Przepisz w całości tekst o nieudanym starcie siatkarzy z Radlina, nie zmieniając w nim ani jednego znaku.

◆ Fragment tekstu
━━━━
Nieudany start siatkarzy
Gorszego scenariusza na początek rozgrywek chyba nikt w Radlinie nie mógł sobie wyobrazić. Podopieczni Dariusza Tatarki po zaciętym, pięciosetowym spotkaniu ulegli drużynie Bzura Ozorków 2:3, a w miniona sobotę także przegrali – tym razem w gorszym stylu – z ekipą Rosiek Syców 1:3 (25:23, 16:25, 11:25, 20:25)
– Pierwszy set meczu z Bzurą pokazał nasze braki w każdym calu. Część naszych zawodników chyba przestraszyła się tego spotkania. Jednym z najważniejszych zawodników na boisku był Kamil Gronczewski, który ma 17 lat i dopiero od kilku tygodni trenuje z nami – mówił po meczu Dariusz Taterka, trener Górnika. W kolejnej części meczu gospodarze zagrali bardziej zdecydowanie, wygrali 25:21 i wyrównali stan setów. W kolejnych dwóch odsłonach mecz nadal pozostał nierozstrzygnięty i o zwycięstwie zadecydować musiał tie–break. Tu lepszą drużyną, mimo bardzo zaciętej końcówki, okazali się goście, którzy wygrali 19:17 i cały mecz 3:2. – Tie–breaka mógł wygrać każdy – dodaje Taterka. – Z wyniku nie jestem zadowolony, ale z gry jak najbardziej. Przyspaliśmy w pierwszym secie i to zadecydowało. Myślę, że po powrocie Kuby Marzewskiego, który poukłada grę w środku, nasza gra będzie zdecydowanie lepsza – dodaje Taterka.
━━━━
◆ Dane
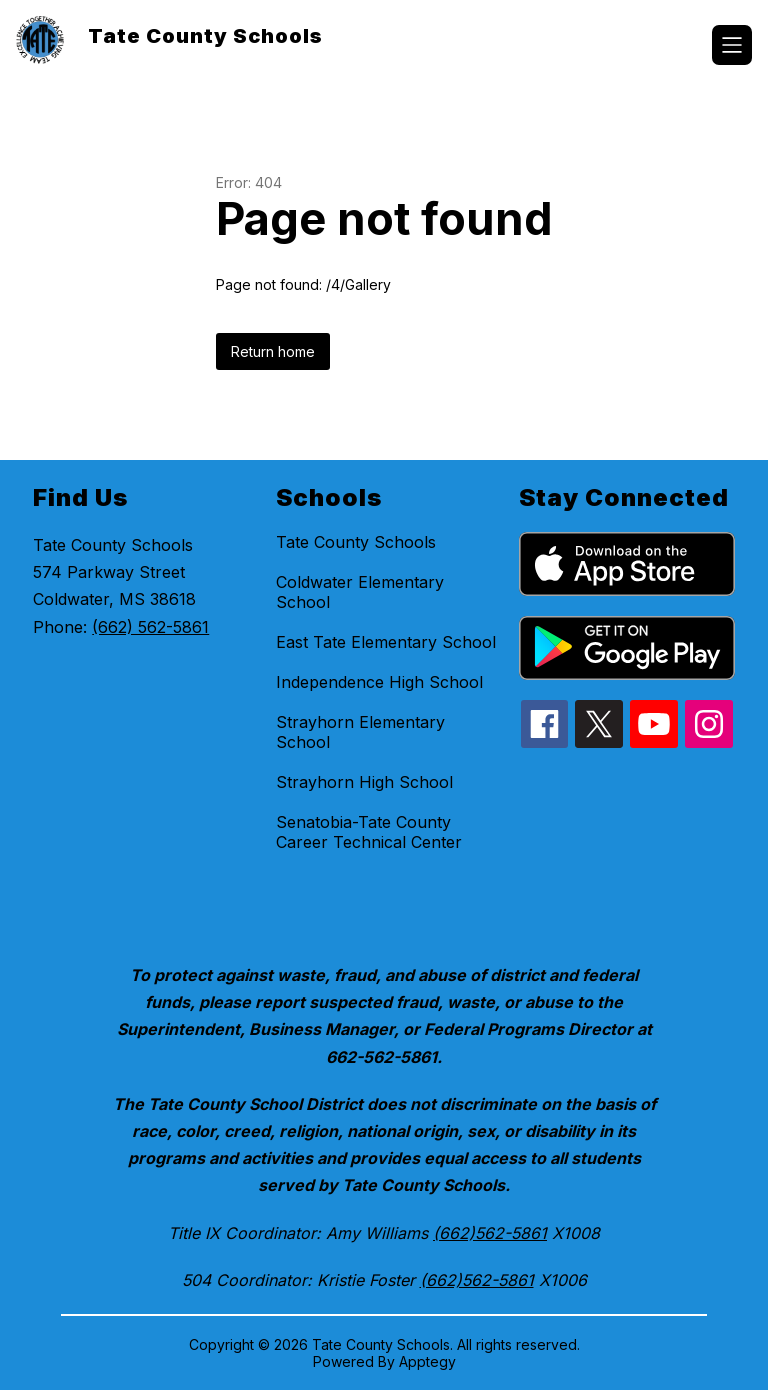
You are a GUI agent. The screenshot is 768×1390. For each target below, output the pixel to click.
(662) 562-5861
━━━━
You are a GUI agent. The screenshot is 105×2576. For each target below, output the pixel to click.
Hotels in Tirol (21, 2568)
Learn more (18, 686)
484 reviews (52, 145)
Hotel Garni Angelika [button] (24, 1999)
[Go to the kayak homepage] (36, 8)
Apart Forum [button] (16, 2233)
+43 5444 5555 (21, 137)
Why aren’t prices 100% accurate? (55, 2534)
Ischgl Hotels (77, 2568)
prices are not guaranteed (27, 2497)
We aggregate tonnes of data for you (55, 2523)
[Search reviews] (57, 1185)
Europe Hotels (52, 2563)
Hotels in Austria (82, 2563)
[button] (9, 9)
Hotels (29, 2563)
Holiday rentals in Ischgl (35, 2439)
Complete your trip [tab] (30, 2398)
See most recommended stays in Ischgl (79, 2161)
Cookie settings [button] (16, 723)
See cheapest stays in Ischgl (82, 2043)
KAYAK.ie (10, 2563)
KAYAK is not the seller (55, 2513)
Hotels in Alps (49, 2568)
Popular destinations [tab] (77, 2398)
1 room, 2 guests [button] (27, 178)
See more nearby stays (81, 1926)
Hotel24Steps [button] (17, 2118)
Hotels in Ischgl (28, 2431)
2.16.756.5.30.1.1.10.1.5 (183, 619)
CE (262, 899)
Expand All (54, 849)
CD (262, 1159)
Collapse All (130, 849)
━━━━
◆ Rozwiązanie
Nieudany start siatkarzy
Gorszego scenariusza na początek rozgrywek chyba nikt w Radlinie nie mógł sobie wyobrazić. Podopieczni Dariusza Tatarki po zaciętym, pięciosetowym spotkaniu ulegli drużynie Bzura Ozorków 2:3, a w miniona sobotę także przegrali – tym razem w gorszym stylu – z ekipą Rosiek Syców 1:3 (25:23, 16:25, 11:25, 20:25)
– Pierwszy set meczu z Bzurą pokazał nasze braki w każdym calu. Część naszych zawodników chyba przestraszyła się tego spotkania. Jednym z najważniejszych zawodników na boisku był Kamil Gronczewski, który ma 17 lat i dopiero od kilku tygodni trenuje z nami – mówił po meczu Dariusz Taterka, trener Górnika. W kolejnej części meczu gospodarze zagrali bardziej zdecydowanie, wygrali 25:21 i wyrównali stan setów. W kolejnych dwóch odsłonach mecz nadal pozostał nierozstrzygnięty i o zwycięstwie zadecydować musiał tie–break. Tu lepszą drużyną, mimo bardzo zaciętej końcówki, okazali się goście, którzy wygrali 19:17 i cały mecz 3:2. – Tie–breaka mógł wygrać każdy – dodaje Taterka. – Z wyniku nie jestem zadowolony, ale z gry jak najbardziej. Przyspaliśmy w pierwszym secie i to zadecydowało. Myślę, że po powrocie Kuby Marzewskiego, który poukłada grę w środku, nasza gra będzie zdecydowanie lepsza – dodaje Taterka.